I’m taking some time with this post to talk on the deaths of three transgender women. Each was very different, each was tragic, and each was another dark page in the book of our shared experience.
First I want to highlight the murder of Deoni Jones, who 2 years ago was stabbed in her face while she was waiting at a bus stop in Washington, DC. For the crime of “existing while trans.”
Her murderer, Gary Niles Montgomery, has had two previous trials with no outcome for either side. Deoni’s family, friends, and community activists have apparently been trying to get the U.S. Attorney’s Office for the District of Columbia to treat them like human beings, especially the victim, and they claim that to date they have been unsuccessful. The Attorney’s Office claims the opposite. Whatever the case, the family has had to suffer for more than two years just to even get the murderer to trial, and wondering when if ever they will receive justice.
Next I want to tell you of a Berkeley, California father who is suing the police over the wrongful death of his transgender daughter. Kayla Xavier Moore died while being arrested by police officers on a warrant mistake. From the article:
On the night of Feb. 12, 2013, Moore was off her prescription medication and acting irrationally. Her roommate called 911 expecting Moore would be placed on a 72-hour psychiatric hold.
Police responded and, finding a San Francisco warrant for a Xavier Moore, decided to arrest her. (The lawsuit states that the warrant was for a 60-year-old Xavier Moore; Kayla Xavier Moore was 41.)
When police tried to handcuff the 347-pound Moore, she resisted, ending up face down on a futon with a number of police officers straddling her in order to place her in wrist and ankle restraints.

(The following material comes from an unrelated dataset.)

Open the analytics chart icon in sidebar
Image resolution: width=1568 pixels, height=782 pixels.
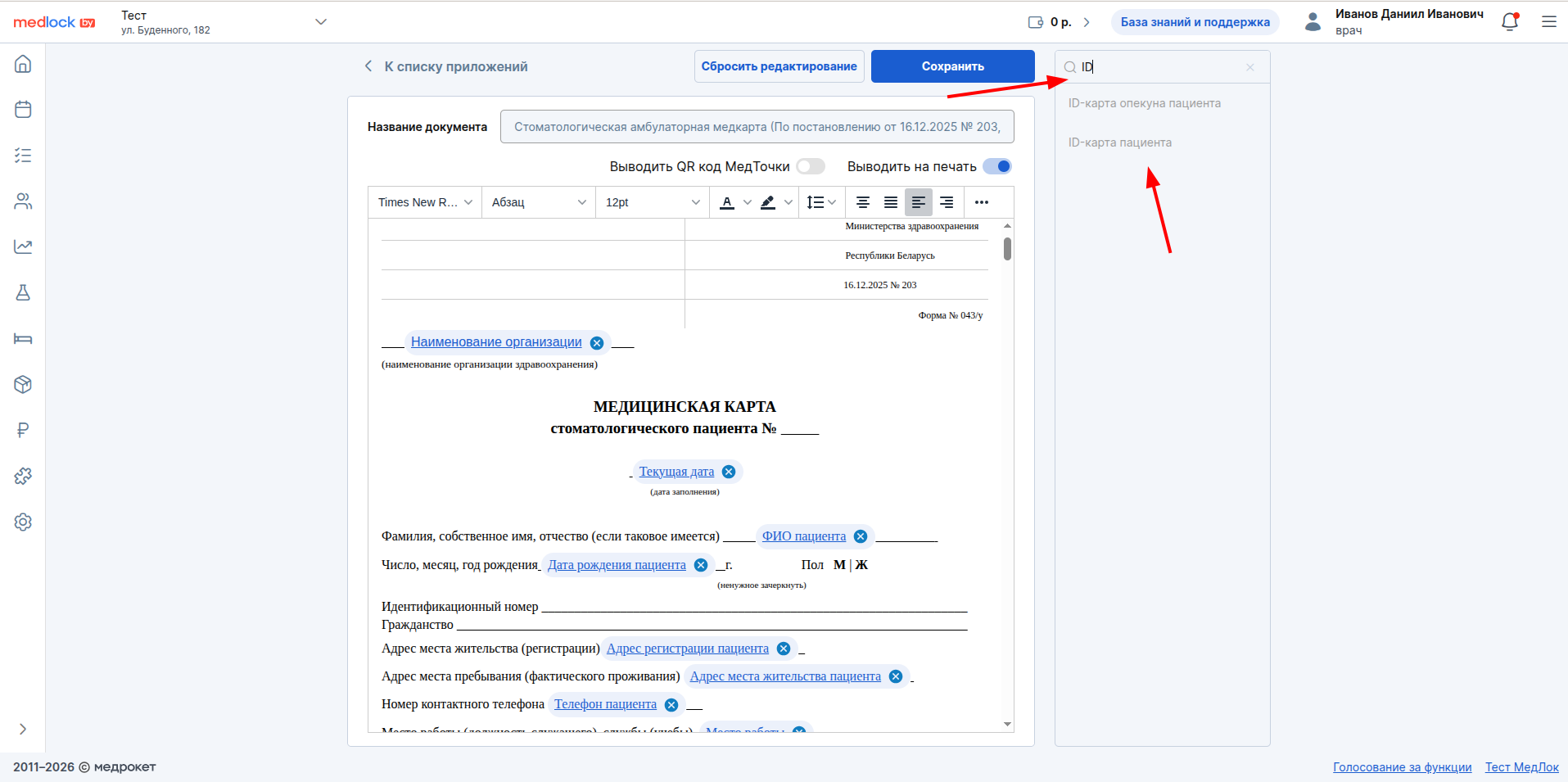pos(23,246)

During the restraint she stopped breathing and died. The coroner concluded that Moore died from “acute combined drug intoxication,” obesity and an enlarged heart.
And there’s no way that being roughly arrested and sat on by large men on a futon would possibly restrict her breathing or injure her. Nope, not in a billion years!

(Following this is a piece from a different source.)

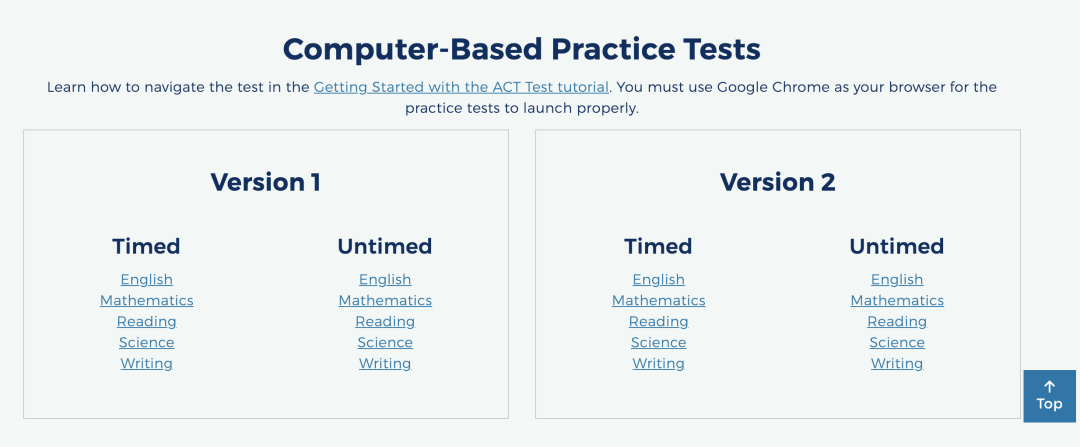Viewport: 1080px width, 447px height.
Task: Open Version 1 Timed Writing test
Action: [147, 364]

Finally, we have an update on an older case, involving a transgender woman who desperately tried to deal with her body dysphoria by resorting to “pumping.” This was sadly very similar to the recent report on the death of Brenisha Hall, now ruled a homicide. Amelia Lopez Zaguilan desperately wanted female curves, and she underwent repeated injections of black market silicone. On April 30, 2013, she went for her last visit – Alejandra Mendoza, another transgender woman, pumped silicone into her buttocks, and within a day Ms. Zaguilan was having trouble breathing, almost certainly from a pulmonary embolism (my speculation, it’s a result from pumping when the silicone gets into your bloodstream). She fell into a coma a day later, and died on May 7.
Three transgender deaths – one by a criminal, one by those who are charged to “protect and serve” us, and one by desperate and tragic misfortune.
What may shock us most, as we read of these stories, is not how surprised we are, but how unsurprised we are.